§ **Stated task**
Resize the rows from the start of the records through the row containing "tap(143, 85)", both ends included. Rewrite those rows in full, requests included, but multiply each click coordinate in the answers by 0.55, rounding to whole numbers with halves rounded up. Leave the numbers in the requests and any size figures unchanged.

## start Raw data

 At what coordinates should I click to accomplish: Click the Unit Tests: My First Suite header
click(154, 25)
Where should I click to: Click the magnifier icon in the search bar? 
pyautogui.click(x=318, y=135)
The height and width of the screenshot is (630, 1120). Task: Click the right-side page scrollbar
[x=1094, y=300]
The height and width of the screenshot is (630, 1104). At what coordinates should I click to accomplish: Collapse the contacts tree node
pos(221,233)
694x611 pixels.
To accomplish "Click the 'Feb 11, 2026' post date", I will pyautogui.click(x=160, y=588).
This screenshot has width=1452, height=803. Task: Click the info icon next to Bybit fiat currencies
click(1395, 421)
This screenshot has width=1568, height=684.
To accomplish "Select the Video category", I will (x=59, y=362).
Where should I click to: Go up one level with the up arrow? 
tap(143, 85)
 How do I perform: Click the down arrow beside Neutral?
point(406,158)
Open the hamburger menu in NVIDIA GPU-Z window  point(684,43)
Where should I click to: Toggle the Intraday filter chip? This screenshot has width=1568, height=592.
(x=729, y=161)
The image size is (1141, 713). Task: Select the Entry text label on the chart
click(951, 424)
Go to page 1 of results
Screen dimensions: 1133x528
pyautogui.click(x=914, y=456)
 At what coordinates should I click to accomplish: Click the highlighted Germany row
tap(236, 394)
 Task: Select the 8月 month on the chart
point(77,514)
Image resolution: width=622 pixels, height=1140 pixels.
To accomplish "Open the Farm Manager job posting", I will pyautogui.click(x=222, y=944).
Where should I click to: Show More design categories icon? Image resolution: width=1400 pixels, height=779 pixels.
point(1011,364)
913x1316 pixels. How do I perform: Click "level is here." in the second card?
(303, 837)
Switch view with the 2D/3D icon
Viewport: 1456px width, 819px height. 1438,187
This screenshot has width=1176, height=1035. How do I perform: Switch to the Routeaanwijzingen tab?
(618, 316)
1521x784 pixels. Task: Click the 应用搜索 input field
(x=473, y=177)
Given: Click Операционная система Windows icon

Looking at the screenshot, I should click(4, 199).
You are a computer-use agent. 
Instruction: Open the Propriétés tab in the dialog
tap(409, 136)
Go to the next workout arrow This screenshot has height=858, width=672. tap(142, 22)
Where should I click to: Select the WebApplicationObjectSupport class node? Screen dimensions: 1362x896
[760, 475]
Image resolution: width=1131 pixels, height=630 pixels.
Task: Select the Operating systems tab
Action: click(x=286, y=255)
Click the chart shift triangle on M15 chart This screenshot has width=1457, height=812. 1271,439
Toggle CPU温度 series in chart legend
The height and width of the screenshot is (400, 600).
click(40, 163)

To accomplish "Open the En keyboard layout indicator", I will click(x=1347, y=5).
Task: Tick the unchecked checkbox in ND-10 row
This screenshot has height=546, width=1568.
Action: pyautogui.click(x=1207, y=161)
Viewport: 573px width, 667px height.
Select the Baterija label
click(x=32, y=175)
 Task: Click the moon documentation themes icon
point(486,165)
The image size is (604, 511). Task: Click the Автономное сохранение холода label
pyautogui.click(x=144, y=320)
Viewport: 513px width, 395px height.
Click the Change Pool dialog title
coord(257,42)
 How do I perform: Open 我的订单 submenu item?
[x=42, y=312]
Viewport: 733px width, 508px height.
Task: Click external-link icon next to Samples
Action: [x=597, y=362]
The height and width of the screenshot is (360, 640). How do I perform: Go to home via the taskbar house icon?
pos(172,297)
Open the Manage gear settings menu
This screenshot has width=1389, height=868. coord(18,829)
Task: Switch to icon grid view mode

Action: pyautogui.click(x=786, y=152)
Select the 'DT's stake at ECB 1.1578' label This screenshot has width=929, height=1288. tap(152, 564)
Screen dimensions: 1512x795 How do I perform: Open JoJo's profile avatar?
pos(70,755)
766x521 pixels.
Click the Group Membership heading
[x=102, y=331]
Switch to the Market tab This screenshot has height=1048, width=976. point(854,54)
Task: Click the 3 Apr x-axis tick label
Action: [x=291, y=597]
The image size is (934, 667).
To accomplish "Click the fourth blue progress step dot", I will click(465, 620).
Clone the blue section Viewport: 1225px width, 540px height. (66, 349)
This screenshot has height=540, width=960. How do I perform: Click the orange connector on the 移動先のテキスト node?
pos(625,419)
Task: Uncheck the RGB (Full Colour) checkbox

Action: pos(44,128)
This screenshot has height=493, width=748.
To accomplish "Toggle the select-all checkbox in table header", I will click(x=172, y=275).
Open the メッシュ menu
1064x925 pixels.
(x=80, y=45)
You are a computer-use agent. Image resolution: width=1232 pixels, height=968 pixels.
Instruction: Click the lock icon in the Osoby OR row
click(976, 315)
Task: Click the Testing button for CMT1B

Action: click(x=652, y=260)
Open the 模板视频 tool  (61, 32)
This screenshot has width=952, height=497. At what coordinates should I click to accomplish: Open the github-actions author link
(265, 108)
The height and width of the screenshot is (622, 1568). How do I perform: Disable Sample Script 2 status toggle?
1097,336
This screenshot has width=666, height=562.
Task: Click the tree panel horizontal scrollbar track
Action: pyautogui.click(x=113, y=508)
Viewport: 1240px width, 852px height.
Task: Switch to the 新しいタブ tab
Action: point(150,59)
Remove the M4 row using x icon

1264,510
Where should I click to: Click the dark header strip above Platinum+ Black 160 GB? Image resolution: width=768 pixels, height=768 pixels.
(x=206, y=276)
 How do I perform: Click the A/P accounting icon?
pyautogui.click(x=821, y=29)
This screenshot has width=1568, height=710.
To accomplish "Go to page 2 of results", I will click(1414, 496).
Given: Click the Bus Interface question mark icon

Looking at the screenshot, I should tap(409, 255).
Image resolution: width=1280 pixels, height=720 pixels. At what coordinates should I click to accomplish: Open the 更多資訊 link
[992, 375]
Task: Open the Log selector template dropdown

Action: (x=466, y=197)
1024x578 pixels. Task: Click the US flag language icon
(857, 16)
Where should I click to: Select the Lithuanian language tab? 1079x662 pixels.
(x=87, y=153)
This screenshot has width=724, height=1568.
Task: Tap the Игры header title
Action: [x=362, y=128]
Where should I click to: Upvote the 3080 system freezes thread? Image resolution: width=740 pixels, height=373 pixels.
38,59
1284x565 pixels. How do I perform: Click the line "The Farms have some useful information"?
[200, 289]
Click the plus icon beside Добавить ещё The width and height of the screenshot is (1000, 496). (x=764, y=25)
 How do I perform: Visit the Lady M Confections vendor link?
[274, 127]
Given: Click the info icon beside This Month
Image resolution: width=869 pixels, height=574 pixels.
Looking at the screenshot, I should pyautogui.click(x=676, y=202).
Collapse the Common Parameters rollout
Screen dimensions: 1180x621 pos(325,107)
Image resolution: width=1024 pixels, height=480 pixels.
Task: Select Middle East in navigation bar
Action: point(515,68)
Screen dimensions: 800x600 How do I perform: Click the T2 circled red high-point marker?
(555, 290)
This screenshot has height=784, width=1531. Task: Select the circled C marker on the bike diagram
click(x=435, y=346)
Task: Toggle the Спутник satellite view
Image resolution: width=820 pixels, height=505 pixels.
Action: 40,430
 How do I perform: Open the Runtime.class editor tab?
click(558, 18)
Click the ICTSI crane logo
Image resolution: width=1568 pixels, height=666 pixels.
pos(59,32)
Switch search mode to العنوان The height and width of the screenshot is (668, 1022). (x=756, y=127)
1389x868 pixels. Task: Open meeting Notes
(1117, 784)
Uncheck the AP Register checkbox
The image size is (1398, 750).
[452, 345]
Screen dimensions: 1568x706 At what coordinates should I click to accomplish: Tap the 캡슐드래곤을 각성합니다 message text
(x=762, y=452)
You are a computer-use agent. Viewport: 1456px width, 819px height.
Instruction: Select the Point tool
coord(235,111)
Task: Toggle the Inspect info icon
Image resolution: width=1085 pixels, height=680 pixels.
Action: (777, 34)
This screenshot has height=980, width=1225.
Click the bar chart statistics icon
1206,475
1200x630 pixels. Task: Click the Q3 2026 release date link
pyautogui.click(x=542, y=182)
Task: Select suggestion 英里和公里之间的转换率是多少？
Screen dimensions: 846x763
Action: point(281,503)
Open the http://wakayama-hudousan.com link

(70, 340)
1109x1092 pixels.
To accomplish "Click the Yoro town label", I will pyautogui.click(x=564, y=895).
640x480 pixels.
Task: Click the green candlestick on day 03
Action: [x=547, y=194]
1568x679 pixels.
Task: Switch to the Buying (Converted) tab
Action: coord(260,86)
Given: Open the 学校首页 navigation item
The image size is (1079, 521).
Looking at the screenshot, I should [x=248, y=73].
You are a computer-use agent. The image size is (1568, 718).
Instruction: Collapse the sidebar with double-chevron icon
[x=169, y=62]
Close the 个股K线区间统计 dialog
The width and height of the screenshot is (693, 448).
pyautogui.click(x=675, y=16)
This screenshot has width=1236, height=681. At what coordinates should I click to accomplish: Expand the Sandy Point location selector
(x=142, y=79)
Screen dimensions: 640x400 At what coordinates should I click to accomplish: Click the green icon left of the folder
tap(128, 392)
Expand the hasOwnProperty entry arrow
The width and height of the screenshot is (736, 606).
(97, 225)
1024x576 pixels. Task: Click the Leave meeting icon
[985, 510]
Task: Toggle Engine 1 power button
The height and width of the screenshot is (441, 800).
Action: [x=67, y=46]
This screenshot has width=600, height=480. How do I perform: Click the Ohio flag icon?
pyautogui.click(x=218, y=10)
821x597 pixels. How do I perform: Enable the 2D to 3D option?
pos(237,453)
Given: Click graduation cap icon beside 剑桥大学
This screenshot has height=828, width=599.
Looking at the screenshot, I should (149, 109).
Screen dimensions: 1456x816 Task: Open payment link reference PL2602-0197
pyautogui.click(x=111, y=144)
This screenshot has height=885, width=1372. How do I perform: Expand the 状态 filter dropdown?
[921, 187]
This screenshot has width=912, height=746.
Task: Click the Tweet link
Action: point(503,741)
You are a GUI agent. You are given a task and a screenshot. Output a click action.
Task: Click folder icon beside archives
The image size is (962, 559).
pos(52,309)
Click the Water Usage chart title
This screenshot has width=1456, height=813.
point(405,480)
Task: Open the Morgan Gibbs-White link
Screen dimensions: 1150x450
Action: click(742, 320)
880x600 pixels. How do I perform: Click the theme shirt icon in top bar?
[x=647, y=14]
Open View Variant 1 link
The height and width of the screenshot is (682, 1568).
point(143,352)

## end Raw data

§ **The reply**
 At what coordinates should I click to accomplish: Click the Unit Tests: My First Suite header
click(85, 14)
Where should I click to: Click the magnifier icon in the search bar? 
pyautogui.click(x=175, y=74)
The height and width of the screenshot is (630, 1120). Task: Click the right-side page scrollbar
[x=602, y=165]
The height and width of the screenshot is (630, 1104). At what coordinates should I click to accomplish: Collapse the contacts tree node
pos(122,128)
694x611 pixels.
To accomplish "Click the 'Feb 11, 2026' post date", I will pyautogui.click(x=88, y=323).
This screenshot has width=1452, height=803. Task: Click the info icon next to Bybit fiat currencies
click(767, 232)
This screenshot has width=1568, height=684.
To accomplish "Select the Video category", I will (x=32, y=199).
Where should I click to: Go up one level with the up arrow? 
tap(79, 47)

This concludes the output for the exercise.